_Directions for this task_: Return each entry exactly, omitting nothing.

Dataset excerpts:

....

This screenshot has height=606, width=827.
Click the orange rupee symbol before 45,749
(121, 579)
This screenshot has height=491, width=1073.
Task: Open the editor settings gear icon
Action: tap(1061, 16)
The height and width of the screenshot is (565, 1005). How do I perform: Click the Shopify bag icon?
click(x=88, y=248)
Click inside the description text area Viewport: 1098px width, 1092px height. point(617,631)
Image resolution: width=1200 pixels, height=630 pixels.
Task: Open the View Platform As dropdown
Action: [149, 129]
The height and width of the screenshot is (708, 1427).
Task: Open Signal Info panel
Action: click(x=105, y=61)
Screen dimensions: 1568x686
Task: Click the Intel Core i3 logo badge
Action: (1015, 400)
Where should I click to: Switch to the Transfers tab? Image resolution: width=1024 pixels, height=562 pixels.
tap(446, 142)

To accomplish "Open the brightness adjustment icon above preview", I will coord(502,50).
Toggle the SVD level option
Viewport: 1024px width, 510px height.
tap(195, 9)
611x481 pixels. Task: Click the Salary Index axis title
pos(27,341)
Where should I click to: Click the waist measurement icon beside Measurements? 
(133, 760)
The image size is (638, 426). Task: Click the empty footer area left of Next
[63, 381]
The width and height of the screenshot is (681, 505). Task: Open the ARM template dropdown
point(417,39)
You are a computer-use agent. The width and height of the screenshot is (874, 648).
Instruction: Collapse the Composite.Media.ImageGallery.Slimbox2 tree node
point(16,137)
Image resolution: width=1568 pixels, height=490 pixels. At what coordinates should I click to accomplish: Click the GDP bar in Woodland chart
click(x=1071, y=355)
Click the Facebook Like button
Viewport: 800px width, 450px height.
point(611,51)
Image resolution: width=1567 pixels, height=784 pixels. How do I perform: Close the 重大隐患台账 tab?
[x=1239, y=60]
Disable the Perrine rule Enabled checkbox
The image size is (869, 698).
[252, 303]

....

_Result of this task_:
This screenshot has height=606, width=827.
Click the orange rupee symbol before 45,749
(121, 579)
This screenshot has height=491, width=1073.
Task: Open the editor settings gear icon
Action: tap(1061, 16)
The height and width of the screenshot is (565, 1005). How do I perform: Click the Shopify bag icon?
click(x=88, y=248)
Click inside the description text area Viewport: 1098px width, 1092px height. point(617,631)
Image resolution: width=1200 pixels, height=630 pixels.
Task: Open the View Platform As dropdown
Action: [149, 129]
The height and width of the screenshot is (708, 1427).
Task: Open Signal Info panel
Action: click(x=105, y=61)
Screen dimensions: 1568x686
Task: Click the Intel Core i3 logo badge
Action: (1015, 400)
Where should I click to: Switch to the Transfers tab? Image resolution: width=1024 pixels, height=562 pixels.
tap(446, 142)

To accomplish "Open the brightness adjustment icon above preview", I will coord(502,50).
Toggle the SVD level option
Viewport: 1024px width, 510px height.
tap(195, 9)
611x481 pixels. Task: Click the Salary Index axis title
pos(27,341)
Where should I click to: Click the waist measurement icon beside Measurements? 
(133, 760)
The image size is (638, 426). Task: Click the empty footer area left of Next
[63, 381]
The width and height of the screenshot is (681, 505). Task: Open the ARM template dropdown
point(417,39)
You are a computer-use agent. The width and height of the screenshot is (874, 648).
Instruction: Collapse the Composite.Media.ImageGallery.Slimbox2 tree node
point(16,137)
Image resolution: width=1568 pixels, height=490 pixels. At what coordinates should I click to accomplish: Click the GDP bar in Woodland chart
click(x=1071, y=355)
Click the Facebook Like button
Viewport: 800px width, 450px height.
point(611,51)
Image resolution: width=1567 pixels, height=784 pixels. How do I perform: Close the 重大隐患台账 tab?
[x=1239, y=60]
Disable the Perrine rule Enabled checkbox
The image size is (869, 698).
[252, 303]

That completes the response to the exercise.